Отсыл недвусмысленный. И имя не случайно. Только человек, хорошо знающий историю России и русскую литературу, может убедительно ввести в текст имя литературного персонажа, о котором Лидия Чуковская, пишет, что главной героиней «избрала не сестру, не жену, не возлюбленную, а символ преданности – мать».

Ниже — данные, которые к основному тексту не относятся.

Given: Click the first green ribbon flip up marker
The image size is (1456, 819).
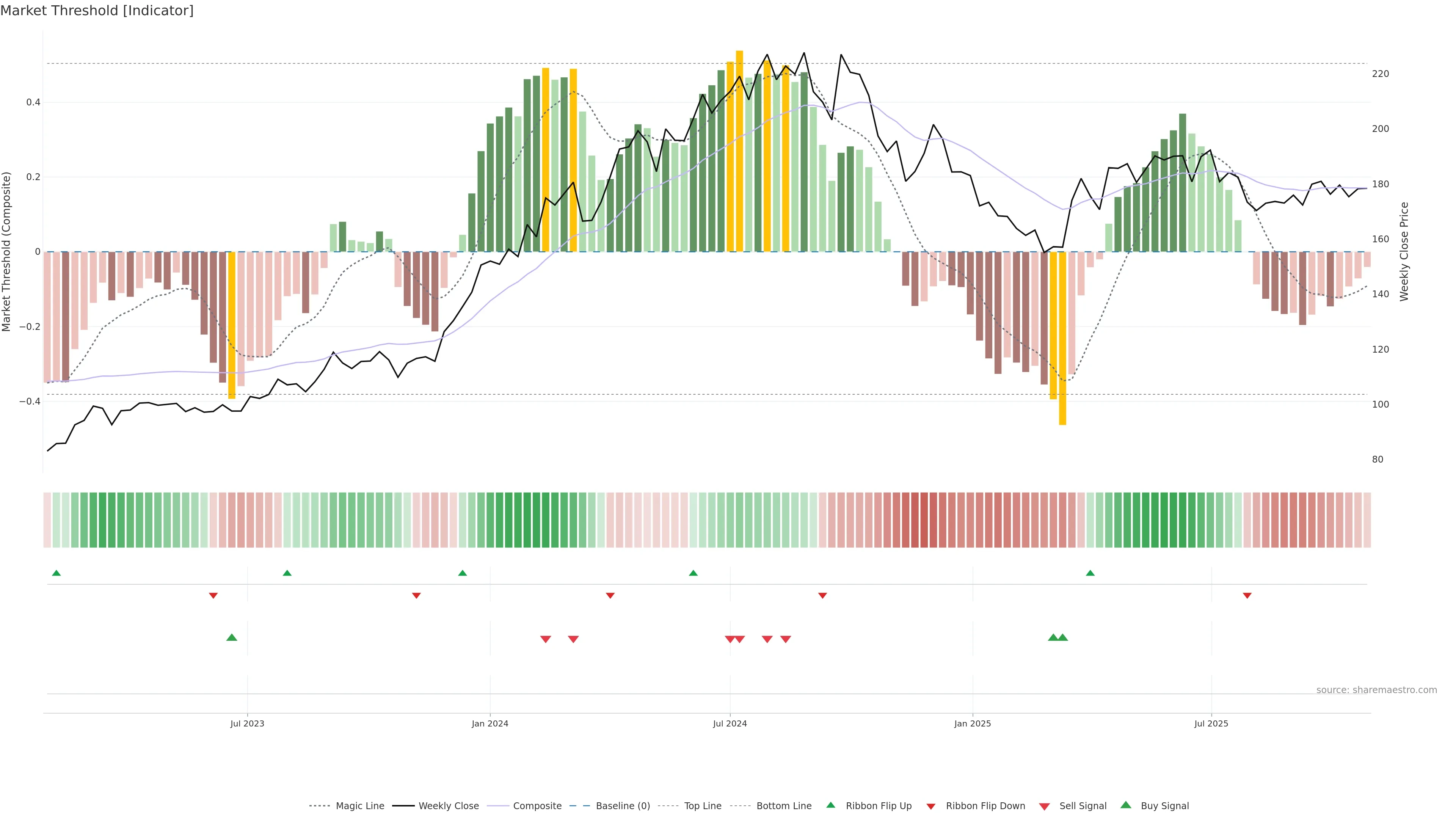Looking at the screenshot, I should coord(56,573).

Годонимы – улицы Шпалерная и Чайковского – здесь тоже не случайны. Улица Чайковского – одна из самых аристократических в Петербурге, на которой жили известные личности. Но автор стихотворения называет адрес скверным – в 1936 году здесь располагалась прокуратура, сейчас – Министерство внутренних дел. На Шпалерной находилась первая в России «образцовая» тюрьма, открытая в 1875 году, в которой сидел Ленин. После Октябрьской революции бывший Дом предварительного заключения стал следственной тюрьмой Ленинградского управления ОГПУ (затем – НКВД-МГБ-КГБ).

Нет и не будет письма.
Пушкин ошибся: и посох в руках, и сума, –
и пока ты по городу – быть ему пусту! – бродила,
Софья Петровна, автор тебя пощадила
тем, что свела с ума.

Сума и тюрьма – вечный образ русской поэзии, многажды упоминающийся в стихах русских поэтов. Но в контексте этого стихотворения образ становится осязаемым и конкретным. Душевная болезнь предстает как избавление от невыносимых страданий, а автор «Софьи Петровны» – избавительницей от муки, которую испытывает мать, потерявшая сына

Там соседствует шелуха
семечек и куриные потроха
с лукоморьем услышанного впервые стиха,
чье-то кокетливое «тебе не к лицу»
с Левитаном из репродуктора на кронштадтском плацу…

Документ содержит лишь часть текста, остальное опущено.